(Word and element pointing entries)
|---|
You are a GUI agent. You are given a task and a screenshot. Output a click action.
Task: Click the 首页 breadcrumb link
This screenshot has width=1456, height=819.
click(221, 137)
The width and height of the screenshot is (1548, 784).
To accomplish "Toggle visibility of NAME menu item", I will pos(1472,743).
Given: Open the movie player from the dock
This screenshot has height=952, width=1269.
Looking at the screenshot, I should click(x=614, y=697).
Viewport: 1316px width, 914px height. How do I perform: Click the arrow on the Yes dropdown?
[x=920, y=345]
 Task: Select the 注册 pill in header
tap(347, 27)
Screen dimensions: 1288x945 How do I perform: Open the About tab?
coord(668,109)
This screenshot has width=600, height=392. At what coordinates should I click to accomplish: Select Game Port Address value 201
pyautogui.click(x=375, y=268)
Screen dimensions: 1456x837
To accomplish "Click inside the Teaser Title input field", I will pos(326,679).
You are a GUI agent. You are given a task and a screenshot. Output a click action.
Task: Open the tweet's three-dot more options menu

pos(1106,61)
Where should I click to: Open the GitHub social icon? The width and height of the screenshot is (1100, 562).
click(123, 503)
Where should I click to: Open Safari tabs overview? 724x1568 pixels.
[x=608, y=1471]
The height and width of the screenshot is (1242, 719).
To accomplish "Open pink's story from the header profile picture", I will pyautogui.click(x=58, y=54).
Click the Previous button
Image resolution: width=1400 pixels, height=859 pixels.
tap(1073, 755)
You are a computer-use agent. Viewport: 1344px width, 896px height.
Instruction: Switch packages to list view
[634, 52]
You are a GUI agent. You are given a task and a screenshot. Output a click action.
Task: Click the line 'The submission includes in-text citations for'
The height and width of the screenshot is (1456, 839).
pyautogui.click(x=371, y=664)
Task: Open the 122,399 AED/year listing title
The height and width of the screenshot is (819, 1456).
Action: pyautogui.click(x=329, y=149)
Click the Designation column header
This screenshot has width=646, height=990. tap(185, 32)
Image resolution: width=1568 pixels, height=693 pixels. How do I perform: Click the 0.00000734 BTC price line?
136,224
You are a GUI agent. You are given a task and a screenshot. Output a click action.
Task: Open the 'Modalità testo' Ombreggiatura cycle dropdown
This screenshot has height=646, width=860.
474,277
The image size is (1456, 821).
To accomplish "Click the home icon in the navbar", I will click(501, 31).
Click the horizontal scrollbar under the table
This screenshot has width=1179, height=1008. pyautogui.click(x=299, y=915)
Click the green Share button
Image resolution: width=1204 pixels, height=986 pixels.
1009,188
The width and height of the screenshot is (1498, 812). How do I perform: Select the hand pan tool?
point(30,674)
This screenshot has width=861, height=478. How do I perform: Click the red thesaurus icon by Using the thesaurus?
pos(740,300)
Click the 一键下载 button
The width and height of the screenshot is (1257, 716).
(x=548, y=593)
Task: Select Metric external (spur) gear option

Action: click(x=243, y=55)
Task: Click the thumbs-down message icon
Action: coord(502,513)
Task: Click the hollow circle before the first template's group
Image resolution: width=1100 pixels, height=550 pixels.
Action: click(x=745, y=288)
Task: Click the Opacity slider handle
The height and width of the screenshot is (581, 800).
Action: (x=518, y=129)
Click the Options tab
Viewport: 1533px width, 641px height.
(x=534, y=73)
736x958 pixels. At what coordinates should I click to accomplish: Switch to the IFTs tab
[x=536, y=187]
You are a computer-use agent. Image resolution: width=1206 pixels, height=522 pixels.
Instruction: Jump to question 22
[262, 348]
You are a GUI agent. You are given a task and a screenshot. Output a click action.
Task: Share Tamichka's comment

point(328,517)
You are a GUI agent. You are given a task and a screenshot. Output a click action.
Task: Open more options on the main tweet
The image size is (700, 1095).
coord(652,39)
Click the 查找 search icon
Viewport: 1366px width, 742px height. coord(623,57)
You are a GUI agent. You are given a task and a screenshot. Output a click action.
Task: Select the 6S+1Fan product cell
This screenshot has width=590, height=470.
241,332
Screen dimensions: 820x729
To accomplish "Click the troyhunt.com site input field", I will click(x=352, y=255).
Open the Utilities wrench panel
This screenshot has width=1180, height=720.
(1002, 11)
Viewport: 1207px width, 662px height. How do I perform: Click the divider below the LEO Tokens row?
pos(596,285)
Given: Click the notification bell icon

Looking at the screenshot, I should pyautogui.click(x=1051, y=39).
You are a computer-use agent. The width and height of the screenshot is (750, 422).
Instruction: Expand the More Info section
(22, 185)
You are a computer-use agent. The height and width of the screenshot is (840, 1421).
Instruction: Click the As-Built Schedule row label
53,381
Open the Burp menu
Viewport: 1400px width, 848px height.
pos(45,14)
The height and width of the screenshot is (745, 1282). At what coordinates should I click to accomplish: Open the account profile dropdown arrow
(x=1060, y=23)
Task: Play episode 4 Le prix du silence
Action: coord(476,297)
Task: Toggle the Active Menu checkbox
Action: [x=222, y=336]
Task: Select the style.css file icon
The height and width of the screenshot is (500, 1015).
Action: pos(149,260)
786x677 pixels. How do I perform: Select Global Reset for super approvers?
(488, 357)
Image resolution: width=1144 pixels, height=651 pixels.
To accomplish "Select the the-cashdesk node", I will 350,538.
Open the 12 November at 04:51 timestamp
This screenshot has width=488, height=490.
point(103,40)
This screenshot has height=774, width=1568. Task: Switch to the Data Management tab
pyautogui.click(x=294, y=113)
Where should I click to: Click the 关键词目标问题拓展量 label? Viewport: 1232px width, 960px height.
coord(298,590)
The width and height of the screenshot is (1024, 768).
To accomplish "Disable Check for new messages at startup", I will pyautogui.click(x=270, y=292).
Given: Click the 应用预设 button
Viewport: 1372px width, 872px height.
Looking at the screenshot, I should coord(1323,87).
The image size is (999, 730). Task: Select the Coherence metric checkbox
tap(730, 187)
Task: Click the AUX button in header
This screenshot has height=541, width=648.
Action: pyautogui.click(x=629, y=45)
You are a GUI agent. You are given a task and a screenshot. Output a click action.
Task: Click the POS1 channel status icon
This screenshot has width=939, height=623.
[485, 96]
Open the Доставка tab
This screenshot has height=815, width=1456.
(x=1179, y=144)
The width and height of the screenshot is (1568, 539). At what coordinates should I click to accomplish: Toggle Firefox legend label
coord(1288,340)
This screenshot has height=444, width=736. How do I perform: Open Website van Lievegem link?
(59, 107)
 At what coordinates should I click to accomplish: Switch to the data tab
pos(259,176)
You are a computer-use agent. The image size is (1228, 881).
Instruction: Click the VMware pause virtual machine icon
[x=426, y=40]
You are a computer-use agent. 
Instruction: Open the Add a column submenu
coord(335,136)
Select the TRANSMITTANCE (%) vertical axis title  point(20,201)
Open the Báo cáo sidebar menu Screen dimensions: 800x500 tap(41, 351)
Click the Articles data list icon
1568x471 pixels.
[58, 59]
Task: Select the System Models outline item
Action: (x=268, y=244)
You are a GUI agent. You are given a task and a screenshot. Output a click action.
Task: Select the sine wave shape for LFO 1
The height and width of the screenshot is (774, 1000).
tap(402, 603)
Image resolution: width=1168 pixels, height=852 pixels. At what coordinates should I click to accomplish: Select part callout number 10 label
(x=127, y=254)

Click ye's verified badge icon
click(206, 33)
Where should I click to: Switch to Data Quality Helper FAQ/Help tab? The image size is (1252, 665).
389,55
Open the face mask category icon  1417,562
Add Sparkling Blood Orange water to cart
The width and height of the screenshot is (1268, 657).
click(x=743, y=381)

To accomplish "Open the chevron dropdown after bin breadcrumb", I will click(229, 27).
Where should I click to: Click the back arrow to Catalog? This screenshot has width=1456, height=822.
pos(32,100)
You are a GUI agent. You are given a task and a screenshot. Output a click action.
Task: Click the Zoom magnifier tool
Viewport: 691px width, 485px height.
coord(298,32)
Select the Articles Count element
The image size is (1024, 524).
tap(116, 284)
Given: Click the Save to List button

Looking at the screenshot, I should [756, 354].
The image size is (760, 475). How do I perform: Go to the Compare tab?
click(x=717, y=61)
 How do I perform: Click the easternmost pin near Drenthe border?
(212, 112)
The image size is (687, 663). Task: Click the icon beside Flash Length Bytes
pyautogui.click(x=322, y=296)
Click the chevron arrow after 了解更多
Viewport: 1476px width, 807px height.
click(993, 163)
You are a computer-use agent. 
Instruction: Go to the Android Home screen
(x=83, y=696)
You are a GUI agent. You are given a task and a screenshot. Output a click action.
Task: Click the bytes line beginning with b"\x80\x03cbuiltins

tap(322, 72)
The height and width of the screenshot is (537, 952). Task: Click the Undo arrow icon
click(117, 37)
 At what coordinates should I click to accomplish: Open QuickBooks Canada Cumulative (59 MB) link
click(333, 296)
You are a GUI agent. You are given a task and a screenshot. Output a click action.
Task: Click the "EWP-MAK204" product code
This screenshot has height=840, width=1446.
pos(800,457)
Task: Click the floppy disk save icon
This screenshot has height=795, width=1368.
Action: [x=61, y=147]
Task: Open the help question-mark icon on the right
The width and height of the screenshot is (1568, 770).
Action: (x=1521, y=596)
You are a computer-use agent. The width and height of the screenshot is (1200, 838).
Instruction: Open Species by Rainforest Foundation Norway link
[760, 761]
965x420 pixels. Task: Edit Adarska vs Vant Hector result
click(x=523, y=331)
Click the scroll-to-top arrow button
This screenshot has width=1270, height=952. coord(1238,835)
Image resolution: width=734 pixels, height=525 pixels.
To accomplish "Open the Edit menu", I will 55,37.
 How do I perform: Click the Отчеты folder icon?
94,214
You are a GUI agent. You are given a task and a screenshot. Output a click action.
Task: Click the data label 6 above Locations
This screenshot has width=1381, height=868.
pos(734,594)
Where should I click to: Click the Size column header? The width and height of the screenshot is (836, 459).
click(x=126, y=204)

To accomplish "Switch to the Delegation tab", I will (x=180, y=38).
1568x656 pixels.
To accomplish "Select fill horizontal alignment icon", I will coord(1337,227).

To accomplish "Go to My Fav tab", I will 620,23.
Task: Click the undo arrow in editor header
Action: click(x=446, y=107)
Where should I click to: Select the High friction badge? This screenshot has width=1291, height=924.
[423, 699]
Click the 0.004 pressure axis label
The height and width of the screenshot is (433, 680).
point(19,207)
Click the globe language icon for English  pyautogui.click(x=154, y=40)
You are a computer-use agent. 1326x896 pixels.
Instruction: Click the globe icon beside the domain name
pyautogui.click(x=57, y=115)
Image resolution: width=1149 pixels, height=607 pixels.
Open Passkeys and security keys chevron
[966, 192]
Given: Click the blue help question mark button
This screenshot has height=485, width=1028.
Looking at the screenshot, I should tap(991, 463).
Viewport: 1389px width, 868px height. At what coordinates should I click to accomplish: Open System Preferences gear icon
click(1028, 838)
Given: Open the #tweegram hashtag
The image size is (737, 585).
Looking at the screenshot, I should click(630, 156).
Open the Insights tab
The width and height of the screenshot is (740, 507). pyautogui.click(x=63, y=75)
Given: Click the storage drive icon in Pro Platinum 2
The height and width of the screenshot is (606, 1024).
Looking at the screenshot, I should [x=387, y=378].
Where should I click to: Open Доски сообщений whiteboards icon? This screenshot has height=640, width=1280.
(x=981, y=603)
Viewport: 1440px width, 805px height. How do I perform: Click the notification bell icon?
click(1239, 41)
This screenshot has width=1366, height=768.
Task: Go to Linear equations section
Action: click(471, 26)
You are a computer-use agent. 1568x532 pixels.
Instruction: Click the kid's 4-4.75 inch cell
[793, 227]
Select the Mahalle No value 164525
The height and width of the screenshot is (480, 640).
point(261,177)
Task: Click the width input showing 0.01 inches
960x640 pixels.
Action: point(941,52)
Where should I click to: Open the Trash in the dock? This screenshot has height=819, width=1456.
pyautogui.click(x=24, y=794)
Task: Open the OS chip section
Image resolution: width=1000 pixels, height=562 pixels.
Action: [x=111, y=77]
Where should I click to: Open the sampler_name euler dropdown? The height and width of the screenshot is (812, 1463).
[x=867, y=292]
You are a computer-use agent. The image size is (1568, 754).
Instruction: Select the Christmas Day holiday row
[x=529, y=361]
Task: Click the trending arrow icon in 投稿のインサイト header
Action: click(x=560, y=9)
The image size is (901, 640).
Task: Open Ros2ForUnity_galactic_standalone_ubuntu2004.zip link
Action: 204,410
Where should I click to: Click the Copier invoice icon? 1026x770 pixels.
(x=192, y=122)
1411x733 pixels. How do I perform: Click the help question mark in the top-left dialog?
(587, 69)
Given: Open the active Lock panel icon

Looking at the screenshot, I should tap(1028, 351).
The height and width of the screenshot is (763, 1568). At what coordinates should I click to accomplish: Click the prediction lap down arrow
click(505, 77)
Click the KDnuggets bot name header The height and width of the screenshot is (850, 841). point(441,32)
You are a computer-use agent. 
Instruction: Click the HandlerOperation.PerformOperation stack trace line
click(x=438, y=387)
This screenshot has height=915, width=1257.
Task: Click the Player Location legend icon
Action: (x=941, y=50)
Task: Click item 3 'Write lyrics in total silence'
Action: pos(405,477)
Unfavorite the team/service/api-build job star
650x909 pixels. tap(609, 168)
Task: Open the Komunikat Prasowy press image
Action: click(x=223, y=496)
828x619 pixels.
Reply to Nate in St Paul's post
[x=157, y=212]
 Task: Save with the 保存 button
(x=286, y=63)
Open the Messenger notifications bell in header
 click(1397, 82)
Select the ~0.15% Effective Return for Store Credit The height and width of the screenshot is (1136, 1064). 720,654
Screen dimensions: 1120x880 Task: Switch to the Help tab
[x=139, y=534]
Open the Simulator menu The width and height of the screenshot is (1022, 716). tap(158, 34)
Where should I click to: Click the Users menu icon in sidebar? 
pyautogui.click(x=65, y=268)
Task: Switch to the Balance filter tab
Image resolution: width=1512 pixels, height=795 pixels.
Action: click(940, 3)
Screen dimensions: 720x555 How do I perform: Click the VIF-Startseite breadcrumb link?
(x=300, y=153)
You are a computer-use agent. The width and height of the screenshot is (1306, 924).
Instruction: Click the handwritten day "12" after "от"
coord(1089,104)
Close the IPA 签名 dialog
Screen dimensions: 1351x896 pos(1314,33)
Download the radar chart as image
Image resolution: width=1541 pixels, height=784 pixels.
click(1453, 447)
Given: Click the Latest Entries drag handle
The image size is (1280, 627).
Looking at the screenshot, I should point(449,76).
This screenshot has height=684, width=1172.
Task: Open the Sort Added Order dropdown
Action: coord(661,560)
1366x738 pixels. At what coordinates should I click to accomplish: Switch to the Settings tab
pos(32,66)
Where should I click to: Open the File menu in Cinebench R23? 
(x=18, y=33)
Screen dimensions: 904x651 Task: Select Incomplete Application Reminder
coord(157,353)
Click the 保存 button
|---|
**Work to do**: Can you copy the listing word for word, from the line with "828x619 pixels." up to and including the line with "Screen dimensions: 1351x896 pos(1314,33)"?

**Answer to the exercise**:
828x619 pixels.
Reply to Nate in St Paul's post
[x=157, y=212]
 Task: Save with the 保存 button
(x=286, y=63)
Open the Messenger notifications bell in header
 click(1397, 82)
Select the ~0.15% Effective Return for Store Credit The height and width of the screenshot is (1136, 1064). 720,654
Screen dimensions: 1120x880 Task: Switch to the Help tab
[x=139, y=534]
Open the Simulator menu The width and height of the screenshot is (1022, 716). tap(158, 34)
Where should I click to: Click the Users menu icon in sidebar? 
pyautogui.click(x=65, y=268)
Task: Switch to the Balance filter tab
Image resolution: width=1512 pixels, height=795 pixels.
Action: click(940, 3)
Screen dimensions: 720x555 How do I perform: Click the VIF-Startseite breadcrumb link?
(x=300, y=153)
You are a computer-use agent. The width and height of the screenshot is (1306, 924).
Instruction: Click the handwritten day "12" after "от"
coord(1089,104)
Close the IPA 签名 dialog
Screen dimensions: 1351x896 pos(1314,33)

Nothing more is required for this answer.